Look for instances with a Reliability score of 95%+ and a fast internet connection (500 Mbps+) for good model download speeds.
2. Configure the Instance
Click Rent on your chosen machine. In the configuration panel:
Image:
openlaboratoryorg/laboratory-os
Environment Variables — set the following:
| Key | Value |
|---|---|
UPLINK_API_KEY | Your account key from openlaboratory.com. The lab connects through it and serves on your *.laboratory.computer URL. |
Disk: Allocate enough disk space for models. 50–100 GB is a reasonable starting point for a few image generation checkpoints. 200+ GB if you plan to download LLMs.

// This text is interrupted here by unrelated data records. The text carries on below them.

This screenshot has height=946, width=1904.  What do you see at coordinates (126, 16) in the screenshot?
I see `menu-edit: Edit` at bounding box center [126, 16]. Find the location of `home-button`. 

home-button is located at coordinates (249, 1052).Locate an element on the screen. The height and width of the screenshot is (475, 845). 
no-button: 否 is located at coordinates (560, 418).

No inbound ports or firewall rules are needed — Laboratory OS uses an outbound tunnel. You can block all inbound traffic entirely.
3. Launch and Connect
Click Rent. The instance spins up and pulls the container image — this takes 1–3 minutes on first run depending on instance internet speed.

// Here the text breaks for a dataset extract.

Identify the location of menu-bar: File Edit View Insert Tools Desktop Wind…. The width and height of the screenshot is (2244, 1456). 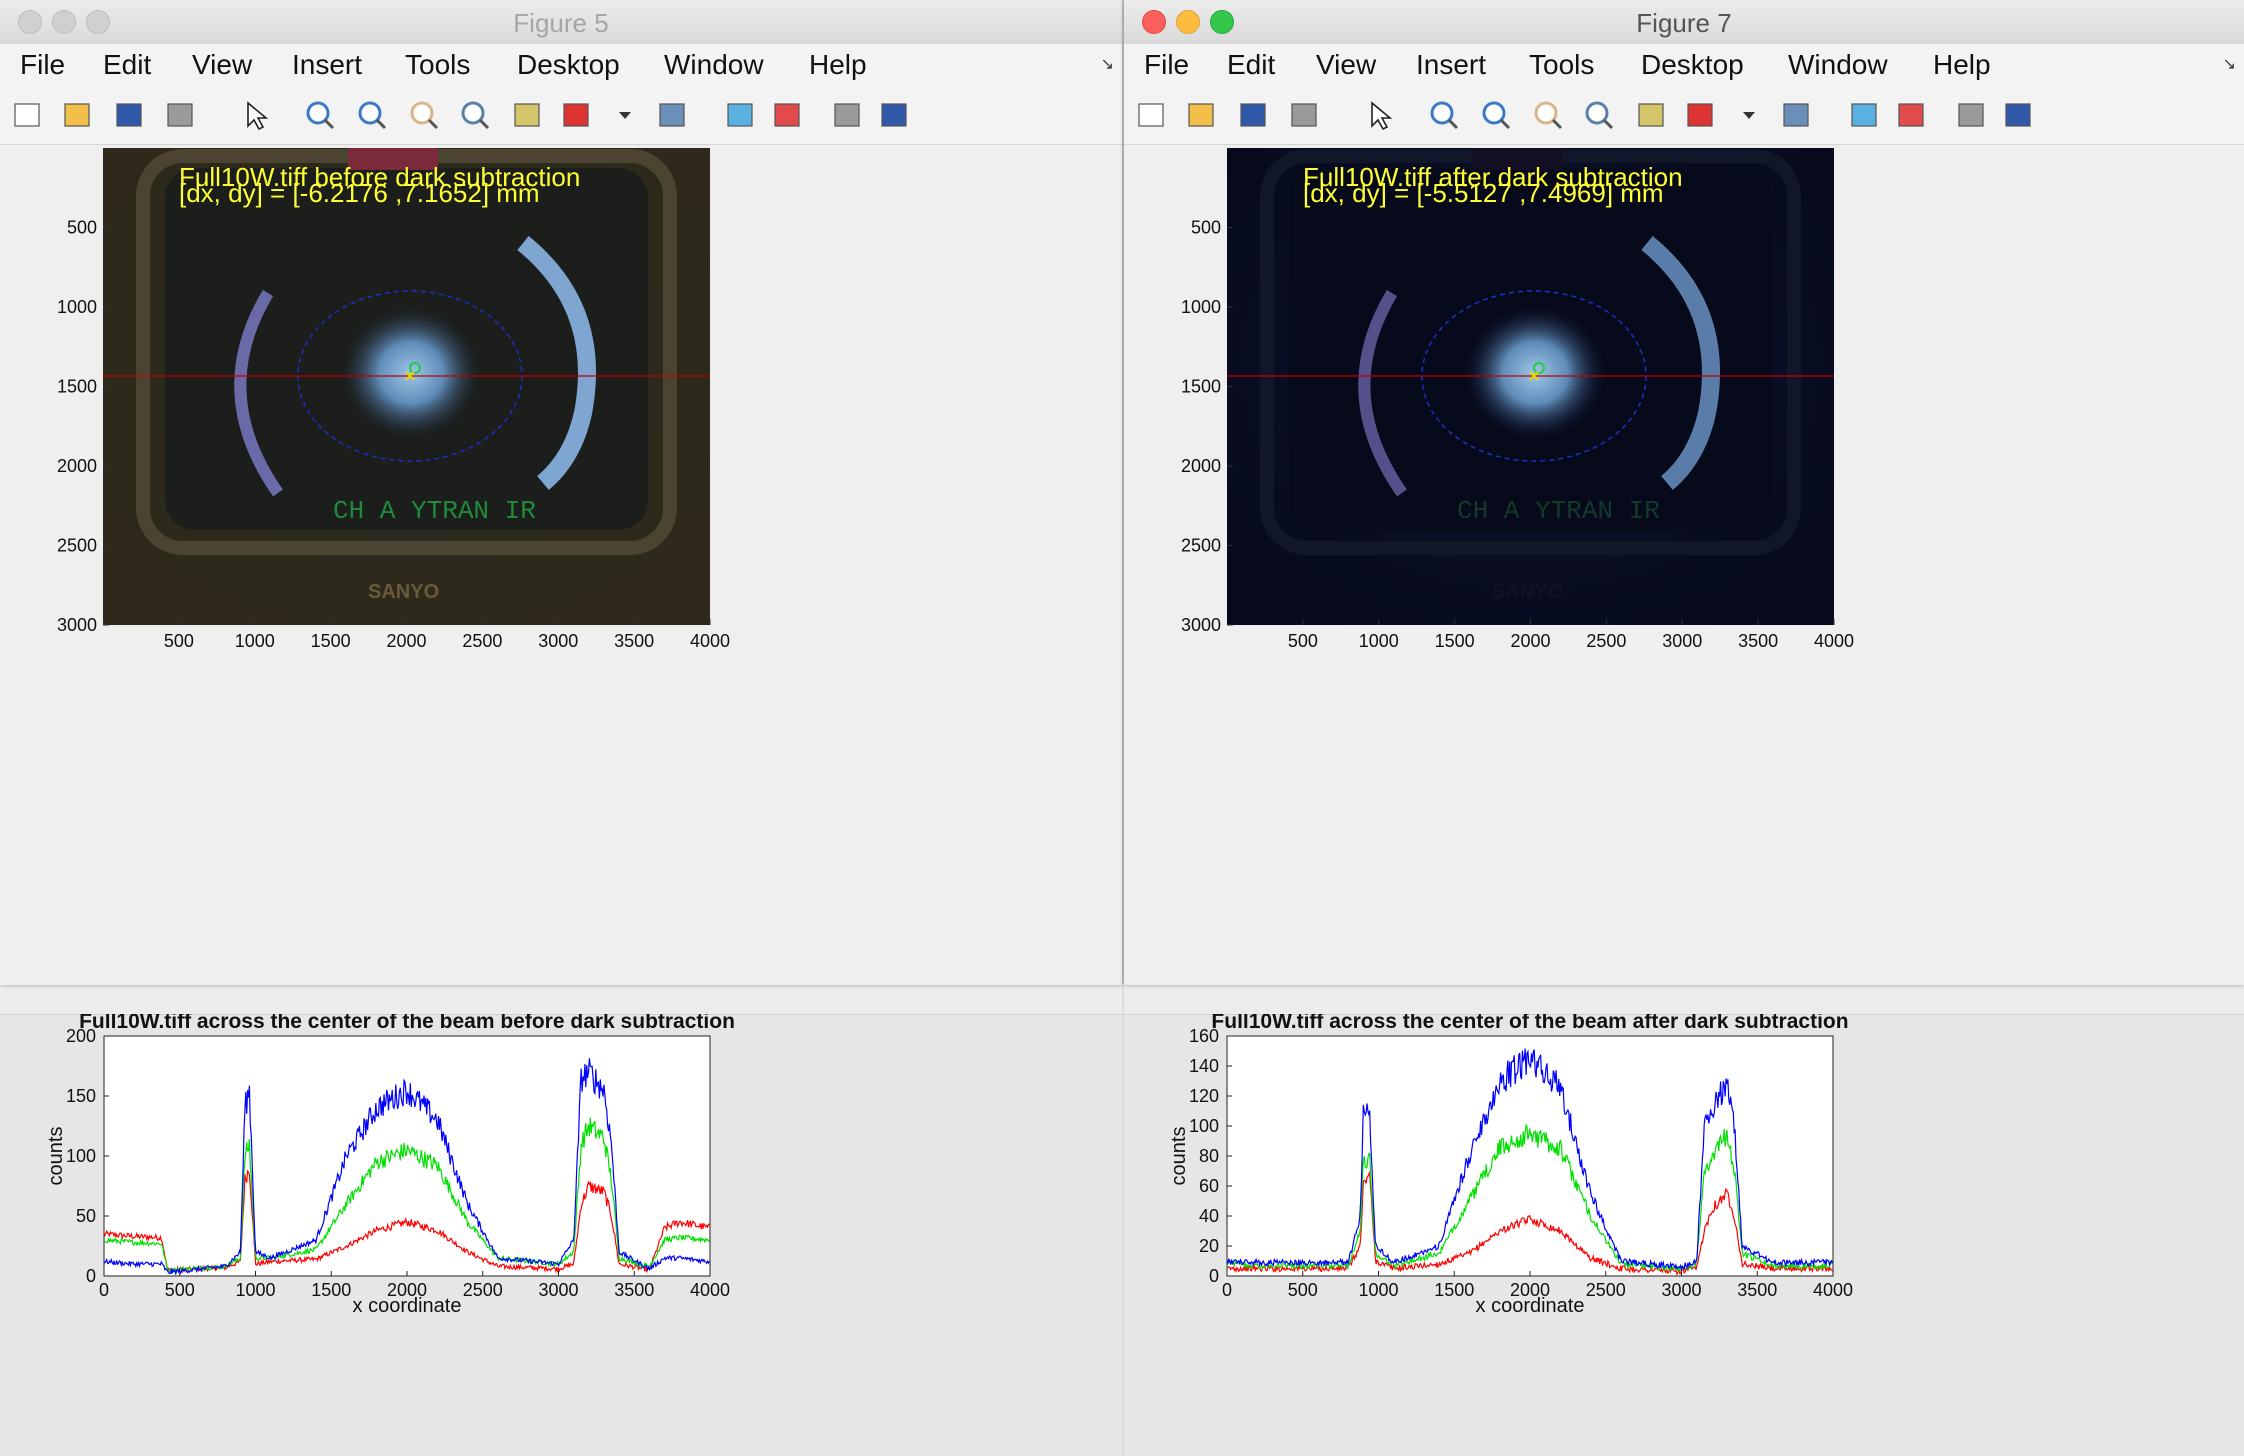
(561, 65).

Check the container logs for your assigned slug — it appears within the first 30 seconds. Then sign in to your account at:
https://app.laboratory.computerFrom there you'll see your running instance and can open the Laboratory OS desktop. Access is gated by your SSO login rather than a shared token, so only authenticated account holders can connect.
4. Persistent Storage
Vast.ai instances reset their disk when destroyed. To persist data across instances:
- Use a Vast.ai volume (if available) mounted at
/data - Or export important models to external storage (S3, Google Drive, etc.) before destroying an instance
Note: Vast.ai instances can occasionally go offline if the host machine has issues. Save your work frequently and keep important models backed up.